Fluorescence of Hydroxyphenyl-Substituted “Click” Triazoles

The structural and optical properties of hydroxyphenyl-substituted-1,2,3-triazole molecules (“click” triazoles) are described. “Click” triazoles are prepared from the copper­(I)-catalyzed azide–alkyne cycloaddition reactions. The alkyne-derived C4 substituent of a “click” triazole engages in electronic conjugation more effectively with the triazolyl core than the azide-derived N1 substituent. Furthermore, triazolyl group exerts a stronger electron-withdrawing effect on the N1 than the C4 substituent. Therefore, the placement of an electron-donating group at either C4 or N1 position and the presence or the absence of an intramolecular hydrogen bond (HB) have profound influences on the optical properties of these compounds. The reported “click” triazoles have fluorescence quantum yields in the range of 0.1–0.3 and large apparent Stokes shifts (8000–13 000 cm–1) in all tested solvents. Deprotonation of “click” triazoles with a C4 hydroxyphenyl group increases their Stokes shifts; while the opposite (or quenching) occurs to the triazoles with an N1 hydroxyphenyl substituent. For the triazoles that contain intramolecular HBs, neither experimental nor computational results support a model of excited state intramolecular proton transfer (ESIPT). Rather, the excited state internal (or intramolecular) charge transfer (ICT) mechanism is more suitable to explain the fluorescence properties of the hydroxyphenyl-substituted “click” triazoles; specifically, the large Stokes shifts of these compounds.

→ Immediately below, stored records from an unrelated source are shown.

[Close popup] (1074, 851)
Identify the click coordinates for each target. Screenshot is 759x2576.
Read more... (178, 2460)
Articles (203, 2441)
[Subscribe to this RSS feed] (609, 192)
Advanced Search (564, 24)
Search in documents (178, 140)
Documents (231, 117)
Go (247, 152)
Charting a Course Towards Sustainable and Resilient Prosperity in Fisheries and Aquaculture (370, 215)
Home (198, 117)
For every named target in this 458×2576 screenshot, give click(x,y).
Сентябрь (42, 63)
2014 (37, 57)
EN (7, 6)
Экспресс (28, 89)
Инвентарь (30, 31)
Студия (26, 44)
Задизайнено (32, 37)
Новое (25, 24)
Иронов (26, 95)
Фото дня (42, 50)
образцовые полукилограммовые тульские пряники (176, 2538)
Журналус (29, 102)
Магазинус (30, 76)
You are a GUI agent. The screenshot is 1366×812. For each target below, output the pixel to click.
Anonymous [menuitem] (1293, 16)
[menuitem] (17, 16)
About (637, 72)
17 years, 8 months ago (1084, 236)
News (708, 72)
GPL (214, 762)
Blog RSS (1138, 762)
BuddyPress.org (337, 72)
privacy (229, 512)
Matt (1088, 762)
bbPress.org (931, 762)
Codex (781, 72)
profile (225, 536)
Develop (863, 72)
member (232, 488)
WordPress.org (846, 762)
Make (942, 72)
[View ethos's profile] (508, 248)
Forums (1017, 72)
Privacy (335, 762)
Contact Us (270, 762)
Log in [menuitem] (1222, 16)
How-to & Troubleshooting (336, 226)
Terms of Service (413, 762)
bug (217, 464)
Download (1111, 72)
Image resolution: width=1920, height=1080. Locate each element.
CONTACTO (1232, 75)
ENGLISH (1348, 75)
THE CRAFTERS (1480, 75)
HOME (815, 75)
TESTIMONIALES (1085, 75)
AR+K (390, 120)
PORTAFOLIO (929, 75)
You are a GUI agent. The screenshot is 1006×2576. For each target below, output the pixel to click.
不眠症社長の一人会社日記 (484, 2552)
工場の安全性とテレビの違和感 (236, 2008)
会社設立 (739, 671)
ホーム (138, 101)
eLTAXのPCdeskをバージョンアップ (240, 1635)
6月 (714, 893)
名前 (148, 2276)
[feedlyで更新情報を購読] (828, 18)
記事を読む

本描述了羟基苯基取代的1,2,3-三唑（“点击”三唑）分子的结构及光学性质。所谓“点击”三唑，系通过铜（I）催化的叠氮化物-炔烃环加成反应制备而成。在“点击”三唑中，由炔烃衍生而来的C4取代基与三唑基核心之间的电子共轭作用，相较于由叠氮化物衍生而来的N1取代基，更为显著。此外，三唑基团对N1原子的电子吸引效应亦强于C4取代基。因此，在C4或N1位置引入供电子基团，以及分子内氢键（HB）的存在与否，均对这类化合物的光学性质产生深远影响。所报道的“点击”三唑在所有测试溶剂中均展现出0.1–0.3的荧光量子产率和较大的表观斯托克斯位移（8000–13 000 cm–1）。使用C4羟基苯基对“点击”三唑进行去质子化，能够增加其斯托克斯位移；而对于含有N1羟基苯基取代基的三唑，则发生相反的（或猝灭）现象。对于含有分子内氢键的三唑，实验和计算结果均不支持激发态分子内质子转移（ESIPT）模型。相反，激发态内部（或分子内）电荷转移（ICT）机制更适合解释羟基苯基取代的“点击”三唑的荧光性质，特别是这些化合物的较大斯托克斯位移。